L'approche scientifique moderne repose sur la mesure comportementale contextualisée, qui observe ce que fait la personne face à des situations concrètes, pas ce qu'elle déclare être.

La solution scientifique moderne : le Soft Skill Scan Rising Up

Le Soft Skill Scan de Rising Up, reconnu innovation de rupture par le Conseil Européen de l'Innovation, propose une évaluation objective du savoir-être professionnel en 20 minutes.

Sa méthodologie combine deux dimensions complémentaires :

  • Des mises en situation dynamiques où le candidat doit réagir à des dilemmes professionnels concrets, calibrées sur plus de 10 années de recherche sous la direction du Dr Nawal Abboub. Pas de « bonne réponse » évidente, donc pas de possibilité de tricher.
  • Un questionnaire structuré pour comprendre les habitudes de travail réelles du candidat, et non ce qu'il déclare faire en théorie.

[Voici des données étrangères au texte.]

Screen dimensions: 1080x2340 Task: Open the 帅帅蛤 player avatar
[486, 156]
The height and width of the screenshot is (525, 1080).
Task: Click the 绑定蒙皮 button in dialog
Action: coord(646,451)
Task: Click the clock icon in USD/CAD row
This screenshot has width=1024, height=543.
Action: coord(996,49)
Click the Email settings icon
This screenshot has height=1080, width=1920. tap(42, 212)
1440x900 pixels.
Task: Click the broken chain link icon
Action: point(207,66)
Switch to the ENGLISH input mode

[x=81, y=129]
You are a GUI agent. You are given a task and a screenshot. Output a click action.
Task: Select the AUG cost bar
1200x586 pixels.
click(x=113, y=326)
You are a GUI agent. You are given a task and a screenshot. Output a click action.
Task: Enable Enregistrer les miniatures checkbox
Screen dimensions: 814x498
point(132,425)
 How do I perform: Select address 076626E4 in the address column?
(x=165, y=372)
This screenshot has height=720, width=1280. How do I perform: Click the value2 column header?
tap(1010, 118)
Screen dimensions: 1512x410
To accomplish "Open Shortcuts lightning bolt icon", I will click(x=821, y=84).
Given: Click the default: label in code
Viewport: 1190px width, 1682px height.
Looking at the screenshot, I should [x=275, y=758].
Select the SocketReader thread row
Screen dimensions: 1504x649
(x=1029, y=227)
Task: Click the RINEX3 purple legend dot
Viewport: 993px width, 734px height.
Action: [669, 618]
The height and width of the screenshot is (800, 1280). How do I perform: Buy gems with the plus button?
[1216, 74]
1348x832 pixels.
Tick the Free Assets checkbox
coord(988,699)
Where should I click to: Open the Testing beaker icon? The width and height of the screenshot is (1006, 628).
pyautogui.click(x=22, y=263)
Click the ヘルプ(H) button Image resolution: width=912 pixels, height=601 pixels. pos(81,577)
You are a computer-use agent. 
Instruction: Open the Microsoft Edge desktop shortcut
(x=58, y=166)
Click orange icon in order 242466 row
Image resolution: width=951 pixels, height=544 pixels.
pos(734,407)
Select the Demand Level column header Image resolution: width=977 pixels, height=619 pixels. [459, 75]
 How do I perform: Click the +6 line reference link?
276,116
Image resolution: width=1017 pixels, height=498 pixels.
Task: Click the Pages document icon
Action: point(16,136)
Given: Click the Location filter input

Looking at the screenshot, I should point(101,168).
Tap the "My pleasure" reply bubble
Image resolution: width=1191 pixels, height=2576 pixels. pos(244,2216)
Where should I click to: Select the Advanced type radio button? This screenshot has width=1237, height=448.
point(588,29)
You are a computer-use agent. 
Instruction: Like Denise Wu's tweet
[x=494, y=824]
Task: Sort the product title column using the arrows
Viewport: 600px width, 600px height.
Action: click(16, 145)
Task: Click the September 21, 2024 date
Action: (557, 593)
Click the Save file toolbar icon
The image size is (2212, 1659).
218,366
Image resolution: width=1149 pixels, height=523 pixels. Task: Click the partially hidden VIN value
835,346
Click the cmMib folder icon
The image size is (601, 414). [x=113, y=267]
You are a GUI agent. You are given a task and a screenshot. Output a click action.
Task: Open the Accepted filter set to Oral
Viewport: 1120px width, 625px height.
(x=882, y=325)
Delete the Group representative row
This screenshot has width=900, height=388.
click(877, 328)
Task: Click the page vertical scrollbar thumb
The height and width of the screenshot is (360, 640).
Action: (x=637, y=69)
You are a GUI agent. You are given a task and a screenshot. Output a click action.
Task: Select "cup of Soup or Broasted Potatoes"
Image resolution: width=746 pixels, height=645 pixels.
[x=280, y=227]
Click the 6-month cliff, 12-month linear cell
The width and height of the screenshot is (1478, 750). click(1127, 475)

Le résultat : un profil comportemental sur les 18 core skills, présenté en points forts et points de vigilance, avec un score de compatibilité poste sur une échelle simple : Compatible / À approfondir en entretien / Incompatible.

C'est une aide à la décision du manager, pas un oracle. La décision finale appartient toujours au manager, après analyse du Scan et conduite de l'entretien.

FAQ savoir / savoir-faire / savoir-être

Peut-on mesurer le savoir-être objectivement ?

Oui, à condition d'utiliser des méthodes comportementales contextualisées, pas de l'auto-évaluation déclarative. Le Soft Skill Scan de Rising Up est un exemple de méthode qui mesure ce qu'on fait, pas ce qu'on dit qu'on est.

Le savoir-être est-il inné ?

Non. Il se construit tout au long de la vie à travers les expériences, les modèles, le feedback. Certains éléments sont acquis très tôt (famille, école), mais tout est modulable dans le temps avec un cadre d'entraînement approprié.

Quel est le lien entre savoir-être et traits de personnalité ?

Le savoir-être est contextuel et entraînable. Les traits de personnalité (extraversion, ouverture, etc.) sont supposés stables et génériques. Une même personne peut avoir un savoir-être différent selon les contextes (calme en famille, tendu au travail par exemple).

Comment développer le savoir-être en entreprise ?

Trois leviers principaux : l'exposition répétée à des situations d'entraînement, le feedback qualitatif structuré, la mesure objective régulière pour objectiver les progrès. Voir notre article sur définir soft skill pour plus de détails.

Le RNCP utilise-t-il ce triptyque ?

Oui, mais avec des variantes. Les référentiels du RNCP distinguent généralement les compétences (savoir + savoir-faire) des capacités et attitudes (savoir-être). Le vocabulaire s'harmonise progressivement avec les standards internationaux (knowledge / skills / attitudes).